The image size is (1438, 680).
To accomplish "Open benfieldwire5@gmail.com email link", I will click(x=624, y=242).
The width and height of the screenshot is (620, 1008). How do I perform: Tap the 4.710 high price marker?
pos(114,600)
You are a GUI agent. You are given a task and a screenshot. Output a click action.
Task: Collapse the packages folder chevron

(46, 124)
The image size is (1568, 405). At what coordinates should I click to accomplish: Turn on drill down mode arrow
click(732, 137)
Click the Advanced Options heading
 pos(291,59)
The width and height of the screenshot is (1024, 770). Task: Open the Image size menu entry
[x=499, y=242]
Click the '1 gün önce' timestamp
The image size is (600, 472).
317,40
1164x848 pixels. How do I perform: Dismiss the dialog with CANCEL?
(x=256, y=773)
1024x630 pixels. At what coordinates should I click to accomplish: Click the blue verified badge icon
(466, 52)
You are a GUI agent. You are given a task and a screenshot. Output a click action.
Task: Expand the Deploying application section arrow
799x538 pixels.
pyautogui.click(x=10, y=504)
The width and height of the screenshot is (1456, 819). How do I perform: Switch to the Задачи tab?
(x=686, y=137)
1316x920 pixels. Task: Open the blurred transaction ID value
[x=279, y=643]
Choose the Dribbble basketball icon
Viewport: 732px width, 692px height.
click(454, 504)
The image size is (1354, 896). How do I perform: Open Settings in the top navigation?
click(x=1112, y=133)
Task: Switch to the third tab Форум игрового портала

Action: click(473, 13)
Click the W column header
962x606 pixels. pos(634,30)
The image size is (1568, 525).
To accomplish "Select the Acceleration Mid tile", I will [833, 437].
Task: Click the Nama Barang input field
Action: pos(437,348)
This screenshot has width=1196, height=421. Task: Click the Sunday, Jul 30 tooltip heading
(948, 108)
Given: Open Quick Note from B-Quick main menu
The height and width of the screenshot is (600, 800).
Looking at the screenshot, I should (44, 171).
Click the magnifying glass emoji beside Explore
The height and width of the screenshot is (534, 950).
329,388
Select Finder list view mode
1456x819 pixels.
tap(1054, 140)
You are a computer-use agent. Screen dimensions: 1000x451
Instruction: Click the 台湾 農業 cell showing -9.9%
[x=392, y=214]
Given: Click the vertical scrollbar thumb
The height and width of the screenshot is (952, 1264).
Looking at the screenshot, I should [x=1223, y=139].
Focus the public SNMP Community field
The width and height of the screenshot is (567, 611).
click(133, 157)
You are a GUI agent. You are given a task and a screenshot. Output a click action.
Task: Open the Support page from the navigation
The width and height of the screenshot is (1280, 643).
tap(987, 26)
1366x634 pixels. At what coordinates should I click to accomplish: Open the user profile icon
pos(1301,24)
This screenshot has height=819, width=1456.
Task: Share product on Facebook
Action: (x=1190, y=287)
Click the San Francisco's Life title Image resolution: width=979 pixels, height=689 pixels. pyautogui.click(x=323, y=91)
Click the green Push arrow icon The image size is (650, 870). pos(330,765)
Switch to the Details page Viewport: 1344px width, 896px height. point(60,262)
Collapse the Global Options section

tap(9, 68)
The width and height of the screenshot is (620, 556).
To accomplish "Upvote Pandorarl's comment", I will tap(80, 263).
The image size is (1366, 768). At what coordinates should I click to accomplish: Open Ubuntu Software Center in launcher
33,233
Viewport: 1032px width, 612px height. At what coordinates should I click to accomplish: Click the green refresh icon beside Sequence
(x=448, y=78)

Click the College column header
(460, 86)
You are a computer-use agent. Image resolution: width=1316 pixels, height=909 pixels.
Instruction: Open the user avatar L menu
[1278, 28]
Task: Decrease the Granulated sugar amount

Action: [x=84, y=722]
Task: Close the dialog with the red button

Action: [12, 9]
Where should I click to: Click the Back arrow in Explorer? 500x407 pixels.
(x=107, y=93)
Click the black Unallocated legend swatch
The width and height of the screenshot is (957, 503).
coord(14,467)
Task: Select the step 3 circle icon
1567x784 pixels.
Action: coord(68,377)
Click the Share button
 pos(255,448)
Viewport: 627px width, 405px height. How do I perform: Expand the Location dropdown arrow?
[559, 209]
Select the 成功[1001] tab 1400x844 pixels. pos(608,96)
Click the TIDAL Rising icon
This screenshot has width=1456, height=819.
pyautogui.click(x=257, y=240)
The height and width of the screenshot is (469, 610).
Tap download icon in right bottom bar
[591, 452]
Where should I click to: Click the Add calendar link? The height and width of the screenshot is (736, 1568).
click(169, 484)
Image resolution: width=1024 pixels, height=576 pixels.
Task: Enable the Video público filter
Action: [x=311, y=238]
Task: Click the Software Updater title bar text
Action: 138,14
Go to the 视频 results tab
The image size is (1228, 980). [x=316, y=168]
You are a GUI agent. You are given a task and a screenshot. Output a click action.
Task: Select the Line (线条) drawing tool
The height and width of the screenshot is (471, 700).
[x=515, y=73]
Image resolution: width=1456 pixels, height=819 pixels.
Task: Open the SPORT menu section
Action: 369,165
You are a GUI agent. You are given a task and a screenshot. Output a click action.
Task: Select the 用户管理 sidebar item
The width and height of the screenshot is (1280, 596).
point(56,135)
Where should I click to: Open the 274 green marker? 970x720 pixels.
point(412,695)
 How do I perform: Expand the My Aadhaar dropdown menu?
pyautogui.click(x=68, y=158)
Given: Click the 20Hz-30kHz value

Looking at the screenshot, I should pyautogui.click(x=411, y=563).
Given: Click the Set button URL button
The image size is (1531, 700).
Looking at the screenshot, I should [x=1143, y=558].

|---|

- _WHAT TO WORK ON_: Rewrite all of the records above, changing every "GUI agent" to "interface agent" and keeping everything else as it is.

- _CORRECT RESPONSE_:
The image size is (1438, 680).
To accomplish "Open benfieldwire5@gmail.com email link", I will click(x=624, y=242).
The width and height of the screenshot is (620, 1008). How do I perform: Tap the 4.710 high price marker?
pos(114,600)
You are a interface agent. You are given a task and a screenshot. Output a click action.
Task: Collapse the packages folder chevron

(46, 124)
The image size is (1568, 405). At what coordinates should I click to accomplish: Turn on drill down mode arrow
click(732, 137)
Click the Advanced Options heading
 pos(291,59)
The width and height of the screenshot is (1024, 770). Task: Open the Image size menu entry
[x=499, y=242]
Click the '1 gün önce' timestamp
The image size is (600, 472).
317,40
1164x848 pixels. How do I perform: Dismiss the dialog with CANCEL?
(x=256, y=773)
1024x630 pixels. At what coordinates should I click to accomplish: Click the blue verified badge icon
(466, 52)
You are a interface agent. You are given a task and a screenshot. Output a click action.
Task: Expand the Deploying application section arrow
799x538 pixels.
pyautogui.click(x=10, y=504)
The width and height of the screenshot is (1456, 819). How do I perform: Switch to the Задачи tab?
(x=686, y=137)
1316x920 pixels. Task: Open the blurred transaction ID value
[x=279, y=643]
Choose the Dribbble basketball icon
Viewport: 732px width, 692px height.
click(454, 504)
The image size is (1354, 896). How do I perform: Open Settings in the top navigation?
click(x=1112, y=133)
Task: Switch to the third tab Форум игрового портала

Action: click(473, 13)
Click the W column header
962x606 pixels. pos(634,30)
The image size is (1568, 525).
To accomplish "Select the Acceleration Mid tile", I will [833, 437].
Task: Click the Nama Barang input field
Action: pos(437,348)
This screenshot has width=1196, height=421. Task: Click the Sunday, Jul 30 tooltip heading
(948, 108)
Given: Open Quick Note from B-Quick main menu
The height and width of the screenshot is (600, 800).
Looking at the screenshot, I should (44, 171).
Click the magnifying glass emoji beside Explore
The height and width of the screenshot is (534, 950).
329,388
Select Finder list view mode
1456x819 pixels.
tap(1054, 140)
You are a computer-use agent. Screen dimensions: 1000x451
Instruction: Click the 台湾 農業 cell showing -9.9%
[x=392, y=214]
Given: Click the vertical scrollbar thumb
The height and width of the screenshot is (952, 1264).
Looking at the screenshot, I should [x=1223, y=139].
Focus the public SNMP Community field
The width and height of the screenshot is (567, 611).
click(133, 157)
You are a interface agent. You are given a task and a screenshot. Output a click action.
Task: Open the Support page from the navigation
The width and height of the screenshot is (1280, 643).
tap(987, 26)
1366x634 pixels. At what coordinates should I click to accomplish: Open the user profile icon
pos(1301,24)
This screenshot has height=819, width=1456.
Task: Share product on Facebook
Action: (x=1190, y=287)
Click the San Francisco's Life title Image resolution: width=979 pixels, height=689 pixels. pyautogui.click(x=323, y=91)
Click the green Push arrow icon The image size is (650, 870). pos(330,765)
Switch to the Details page Viewport: 1344px width, 896px height. point(60,262)
Collapse the Global Options section

tap(9, 68)
The width and height of the screenshot is (620, 556).
To accomplish "Upvote Pandorarl's comment", I will tap(80, 263).
The image size is (1366, 768). At what coordinates should I click to accomplish: Open Ubuntu Software Center in launcher
33,233
Viewport: 1032px width, 612px height. At what coordinates should I click to accomplish: Click the green refresh icon beside Sequence
(x=448, y=78)

Click the College column header
(460, 86)
You are a computer-use agent. Image resolution: width=1316 pixels, height=909 pixels.
Instruction: Open the user avatar L menu
[1278, 28]
Task: Decrease the Granulated sugar amount

Action: [x=84, y=722]
Task: Close the dialog with the red button

Action: [12, 9]
Where should I click to: Click the Back arrow in Explorer? 500x407 pixels.
(x=107, y=93)
Click the black Unallocated legend swatch
The width and height of the screenshot is (957, 503).
coord(14,467)
Task: Select the step 3 circle icon
1567x784 pixels.
Action: coord(68,377)
Click the Share button
 pos(255,448)
Viewport: 627px width, 405px height. How do I perform: Expand the Location dropdown arrow?
[559, 209]
Select the 成功[1001] tab 1400x844 pixels. pos(608,96)
Click the TIDAL Rising icon
This screenshot has width=1456, height=819.
pyautogui.click(x=257, y=240)
The height and width of the screenshot is (469, 610).
Tap download icon in right bottom bar
[591, 452]
Where should I click to: Click the Add calendar link? The height and width of the screenshot is (736, 1568).
click(169, 484)
Image resolution: width=1024 pixels, height=576 pixels.
Task: Enable the Video público filter
Action: [x=311, y=238]
Task: Click the Software Updater title bar text
Action: 138,14
Go to the 视频 results tab
The image size is (1228, 980). [x=316, y=168]
You are a interface agent. You are given a task and a screenshot. Output a click action.
Task: Select the Line (线条) drawing tool
The height and width of the screenshot is (471, 700).
[x=515, y=73]
Image resolution: width=1456 pixels, height=819 pixels.
Task: Open the SPORT menu section
Action: 369,165
You are a interface agent. You are given a task and a screenshot. Output a click action.
Task: Select the 用户管理 sidebar item
The width and height of the screenshot is (1280, 596).
point(56,135)
Where should I click to: Open the 274 green marker? 970x720 pixels.
point(412,695)
 How do I perform: Expand the My Aadhaar dropdown menu?
pyautogui.click(x=68, y=158)
Given: Click the 20Hz-30kHz value

Looking at the screenshot, I should pyautogui.click(x=411, y=563).
Given: Click the Set button URL button
The image size is (1531, 700).
Looking at the screenshot, I should [x=1143, y=558].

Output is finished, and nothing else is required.